Does your IP address get banned during scraping? Using proxies with Selenium will hide your identity and prevent anti-bot detection.Â
In this tutorial, you'll learn how to set a proxy using Selenium in PHP.
How to Use a Proxy in Selenium With PHP?
Setting up a proxy while scraping with PHP is straightforward and usually depends on the proxy type. You'll learn the various methods of configuring proxies in this section.
Check out our tutorial about setting up Selenium in PHP if you’re not familiar with the process.
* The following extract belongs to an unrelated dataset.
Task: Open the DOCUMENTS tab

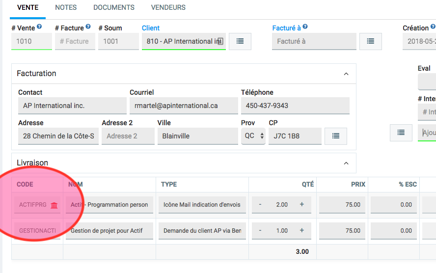Action: tap(114, 8)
Before adding a proxy, try viewing your request's current IP address with the following code. It visits https://httpbin.io/ip
to output the IP address:
namespace Facebook\WebDriver;
// import the required libraries
use Facebook\WebDriver\Remote\DesiredCapabilities;
use Facebook\WebDriver\Remote\RemoteWebDriver;
use Facebook\WebDriver\Chrome\ChromeOptions;
require_once('vendor/autoload.php');
// specify the URL to the local Selenium Server
$host = 'http://localhost:4444/';
// specify the desired capabilities
$capabilities = DesiredCapabilities::chrome();
$chromeOptions = new ChromeOptions();
// run Chrome in headless mode
$chromeOptions->addArguments(['--headless']); // <- comment out for testing
// register the Chrome options
$capabilities->setCapability(ChromeOptions::CAPABILITY_W3C, $chromeOptions);
// initialize a driver to control a Chrome instance
$driver = RemoteWebDriver::create($host, $capabilities);
// maximize the window
$driver->manage()->window()->maximize();
// open the target page
$driver->get('https://httpbin.io/ip');
// extract the HTML page source to view the current IP
$html = $driver->getPageSource();
echo $html;
// close the driver and release its resources
$driver->close();
The code outputs the current IP address like so:
{
"origin": "105.113.16.42:43363"
}
You'll add a proxy to that request in the next section.
Step 1: Use a Proxy in an HTTP Request
You can add a proxy directly to an HTTP request by specifying your proxy address as a browser capability. You'll use a free proxy from the Free Proxy List to achieve that.Â
The proxy used here will probably not work at the time of reading since it's free. So, you might need to grab a new one from that website.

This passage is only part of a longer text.